▸ **Short exercise A**
Render the rows as a JSON list of strings with one string per line, starting at the line containing "Paste from clipboard icon" and ending at the line containing "coord(237,271)", both included, and leaving out blank lines.

▸ **Source text**
We won't pursue any of these ideas any further here. Instead I'll take the easy way out and leave their exploration as an exercise for the interested reader.
Visualizing Style
In the next part, we're going to try to understand style by using style transfer. Earlier, we tried generating Delicate Arch using a content image and no style. Now, we're going to generate images using only style and no content. The naming convention for the original images is a little haphazard (I didn't realize how far I would take this when I just got started and didn't feel like renaming them afterwards) but matches the file names in the Github repository.
The More Rigid Style
To capture style, instead of using the Gram matrix by itself, we'll use both the Gram matrix and the centered Gram matrix. Despite the discussion above, this decision was based more on trial-and-error than on theory. While playing around with style transfer and trying to understand what was going on, I replaced the Gram matrix with the centered Gram matrix. Often this improved the patterns in the generated image but messed up the colors. After experimenting a little, I decided to try and incorporate both matrices into my algorithm and suddenly the styles I was generating seemed a lot more accurate. I'll try and demonstrate this with some examples below.

▸ **Material to process**
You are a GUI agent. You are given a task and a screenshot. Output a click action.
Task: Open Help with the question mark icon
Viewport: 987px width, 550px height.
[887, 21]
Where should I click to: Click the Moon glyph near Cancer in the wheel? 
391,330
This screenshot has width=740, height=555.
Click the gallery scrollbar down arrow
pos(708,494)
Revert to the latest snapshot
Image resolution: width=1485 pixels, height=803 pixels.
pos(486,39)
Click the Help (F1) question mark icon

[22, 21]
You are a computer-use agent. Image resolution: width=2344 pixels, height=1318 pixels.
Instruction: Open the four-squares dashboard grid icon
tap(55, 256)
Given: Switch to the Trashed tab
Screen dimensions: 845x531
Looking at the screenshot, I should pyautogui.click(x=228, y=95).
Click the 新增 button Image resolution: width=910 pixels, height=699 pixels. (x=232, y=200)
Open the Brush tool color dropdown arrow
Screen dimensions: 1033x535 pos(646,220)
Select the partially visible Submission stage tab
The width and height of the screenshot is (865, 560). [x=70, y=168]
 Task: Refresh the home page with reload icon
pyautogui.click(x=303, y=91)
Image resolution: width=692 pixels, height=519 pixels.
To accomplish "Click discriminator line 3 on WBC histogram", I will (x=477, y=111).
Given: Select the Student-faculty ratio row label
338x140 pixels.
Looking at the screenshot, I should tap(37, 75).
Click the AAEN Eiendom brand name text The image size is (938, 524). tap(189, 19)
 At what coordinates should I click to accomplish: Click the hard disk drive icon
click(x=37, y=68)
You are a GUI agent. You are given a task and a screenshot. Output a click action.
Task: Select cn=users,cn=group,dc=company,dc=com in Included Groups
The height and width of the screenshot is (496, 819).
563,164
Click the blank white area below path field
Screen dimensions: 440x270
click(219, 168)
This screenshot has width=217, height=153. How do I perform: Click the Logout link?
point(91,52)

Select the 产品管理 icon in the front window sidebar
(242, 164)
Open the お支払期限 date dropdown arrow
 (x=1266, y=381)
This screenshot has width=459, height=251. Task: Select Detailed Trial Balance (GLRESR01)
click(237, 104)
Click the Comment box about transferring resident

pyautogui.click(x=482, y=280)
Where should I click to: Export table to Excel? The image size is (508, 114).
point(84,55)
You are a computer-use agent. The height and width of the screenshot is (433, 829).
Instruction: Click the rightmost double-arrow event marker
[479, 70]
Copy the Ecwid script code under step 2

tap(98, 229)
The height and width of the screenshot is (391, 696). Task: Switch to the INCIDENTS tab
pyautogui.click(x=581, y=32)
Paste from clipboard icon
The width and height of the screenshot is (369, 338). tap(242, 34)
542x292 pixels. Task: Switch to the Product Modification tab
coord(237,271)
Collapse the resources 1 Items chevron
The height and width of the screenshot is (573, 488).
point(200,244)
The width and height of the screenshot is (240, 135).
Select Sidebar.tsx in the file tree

▸ **Short exercise B**
Copy word for word the passage of the style transfer text starting at "We won't pursue" and ending at "the Github repository.".

▸ **Correct response A**
[
  "Paste from clipboard icon",
  "The width and height of the screenshot is (369, 338). tap(242, 34)",
  "542x292 pixels. Task: Switch to the Product Modification tab",
  "coord(237,271)"
]

▸ **Correct response B**
We won't pursue any of these ideas any further here. Instead I'll take the easy way out and leave their exploration as an exercise for the interested reader.
Visualizing Style
In the next part, we're going to try to understand style by using style transfer. Earlier, we tried generating Delicate Arch using a content image and no style. Now, we're going to generate images using only style and no content. The naming convention for the original images is a little haphazard (I didn't realize how far I would take this when I just got started and didn't feel like renaming them afterwards) but matches the file names in the Github repository.